Héraclide Du Pont (-390 à -339)

Héraclide du Pont, dit le Pontique (-390 à -339) fut historien, philosophe et astronome. Son œuvre est si riche et variée qu’elle embrasse toutes les disciplines. Riche, orgueilleux, vivant dans le luxe et la démesure, il étale un tel faste que les athéniens transforment son surnom de Pontique en Fastueux (en grec les deux mots sont très proches). Mais toute cette extravagance n’empêche pas ses contemporains de le reconnaitre comme un des plus grands érudits de son temps. Disciple de Platon, il suit également l’enseignement des pythagoriciens ainsi que celui d'Aristote. Cependant il conserve sa liberté de pensée et ne s’aliène à aucune doctrine. Deux de ses ouvrages "De la Nature" et "Des choses qui sont dans le ciel" , ont marqué de leur sceau l’histoire de l’astronomie. En temps que philosophe, Héraclide exagère les positions de son ami Platon, concernant le caractère divin du monde. Mais ce dernier lui garde sa confiance, au point qu’il lui aurait demandé d’assurer la direction de son école durant un de ses voyages en Sicile. Ce qui nous intéresse ici dans l’œuvre d’Héraclide, c’est sa vision d’un monde qu’il décrit sans bornes, dans lequel l’éther infini accueille tous les astres qu’il considère entourés d’air (comme la Terre) et qu’il prétend habités. Pour lui, les comètes sont des nuages situés très haut, éclairés par la lumière supérieure . Les âmes sont de même nature que la lumière et séjournent dans la voie Lactée avant de rejoindre les corps.

Sa cosmologie est remarquable, elle dépasse celle des pythagoriciens. Il y explique que la Terre tourne d’orient en occident sur elle-même « autour du centre du monde » et ce, sur un axe invariable. Il est le premier à affirmer aussi clairement son opposition au dogme sacré de l’immobilité de la Terre. Pourtant, il ne pousse pas davantage ses investigations et conserve d’autres hypothèses pythagoriciennes comme celle de la vitesse uniforme des astres ou de la parfaite circularité de leur course dans le ciel. Parallèlement, il innove en rejetant le point de vue de ses maitres Platon et Aristote, lorsqu’il réfute leur vision concentrique des sphères célestes, au profit d’une proposition plus ingénieuse: S’il admet en effet, comme ces derniers, que la Terre est au centre du monde, il proclame que les astres Vénus et Mercure ont de « petites orbites », laissant en dehors d’elles, la Terre et le centre du monde pour aller graviter autour du Soleil en le suivant dans sa révolution annuelle (partie droite du schéma ci-dessus ). Grace à cette affirmation, Héraclide sera le premier à considérer Vénus et Mercure comme des satellites (au sens actuel du terme) du Soleil. On peut regretter qu’il n’ait pas étendu sa vision aux autres planètes et à la Terre elle-même… Mais ne soyons pas impatients, laissons l’histoire évoluer au rythme qui lui est propre.

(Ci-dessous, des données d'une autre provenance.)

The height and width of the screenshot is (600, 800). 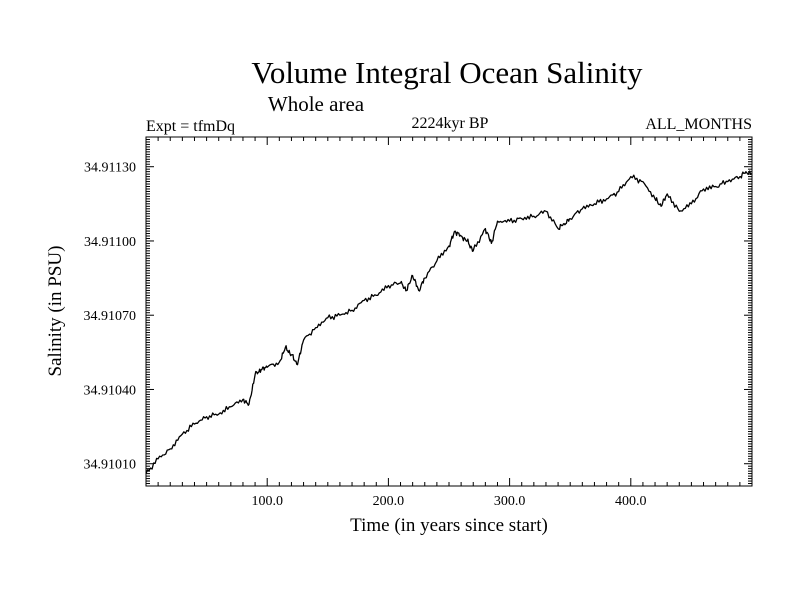 What do you see at coordinates (110, 316) in the screenshot?
I see `y-tick-label: 34.91070` at bounding box center [110, 316].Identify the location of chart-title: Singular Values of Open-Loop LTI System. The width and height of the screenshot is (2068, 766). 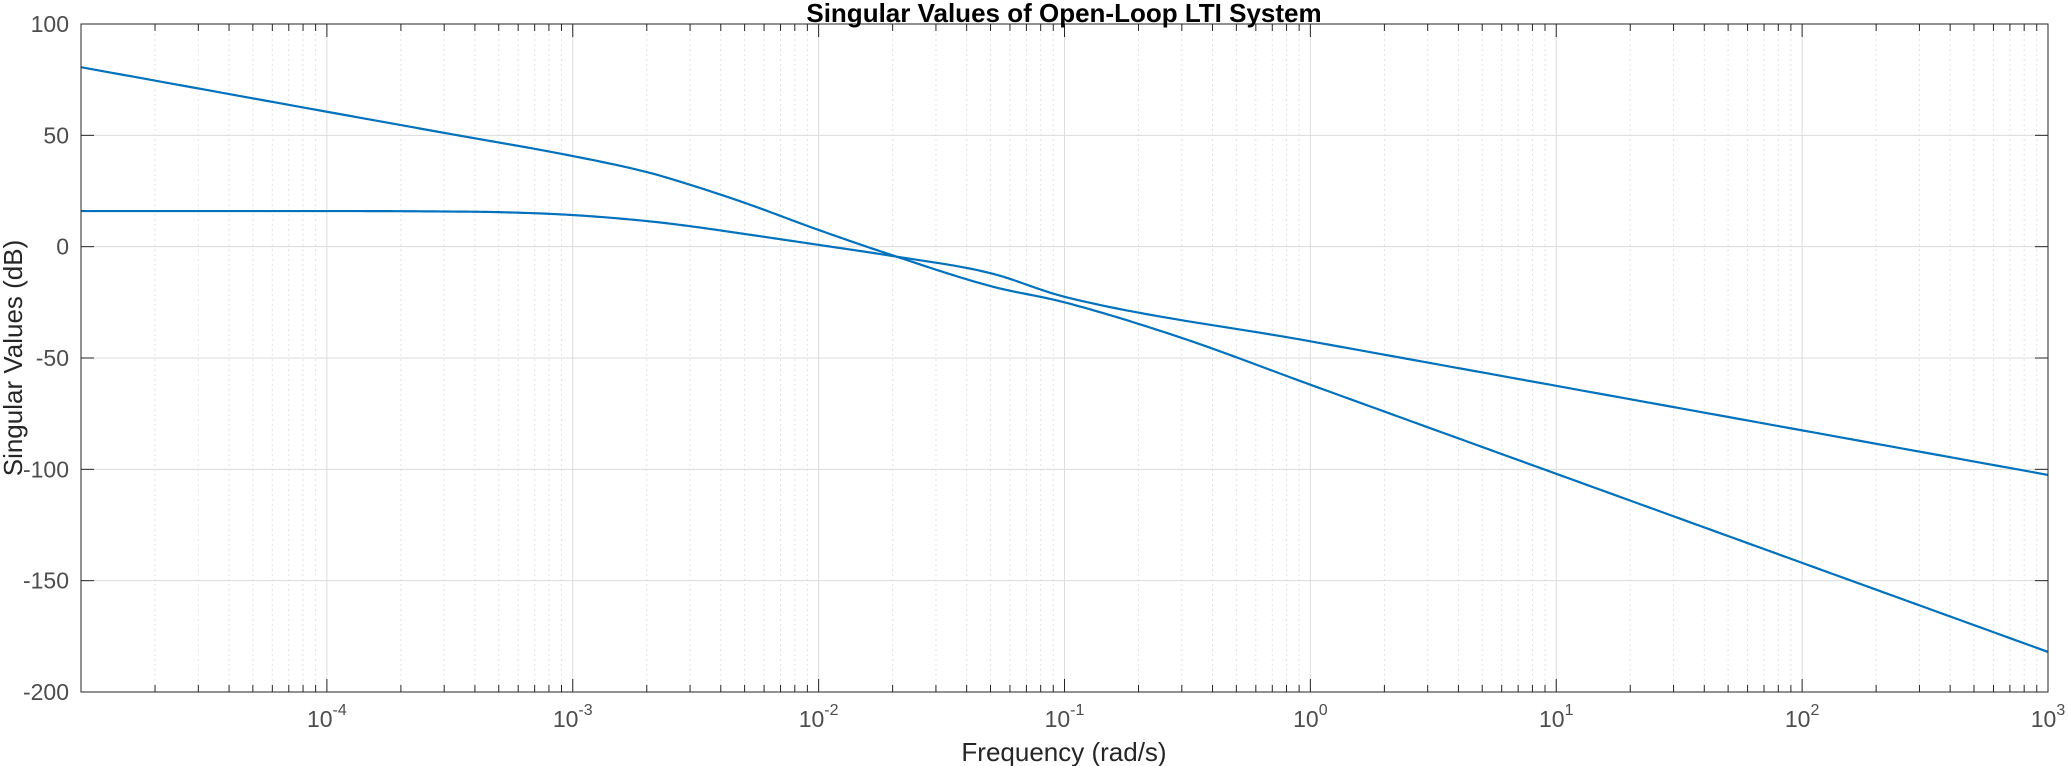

Si on s’en réfère à certains récits comme ceux d’Hippobote ou de Démétrius de Magnésie (paraissant suspects aux yeux des historiens), la fin que connut Héraclide fut pour le moins mouvementée. Parlant de lui: « Il tua, dit-on, un homme qui avait usurpé la tyrannie à Héraclée. Pendant une famine, ses compatriotes envoyèrent consulter l’oracle, qui, gagné par les présents d’Héraclide, répondit que le fléau cesserait si les Héracléens décernaient une couronne d’or à ce philosophe et s’ils s’engageaient à l’adorer comme un demi-dieu après sa mort. Héraclide fut en effet couronné en plein théâtre; mais au milieu de son triomphe, il périt frappé d’apoplexie; en même temps la pythie, qui s’était laissée corrompre, mourait mordue par un serpent. Dans la prévision de sa fin prochaine, Héraclide avait recommandé à ses amis de cacher son corps, et de mettre à sa place un serpent, afin que l’on crut qu’il avait été enlevé au ciel. La ruse fut découverte et au lieu d’honneurs divins, Héraclide ne recueillit que le ridicule ». Bien qu’il paraisse curieux d’entendre de telles légendes autour d’un homme aussi prestigieux qu’il le fut, on notera que la présence permanente de la mythologie, chez les Grecs, développe une extraordinaire capacité à s’attacher autant à des personnages imaginaires, qu’à des personnages ayant réellement existé.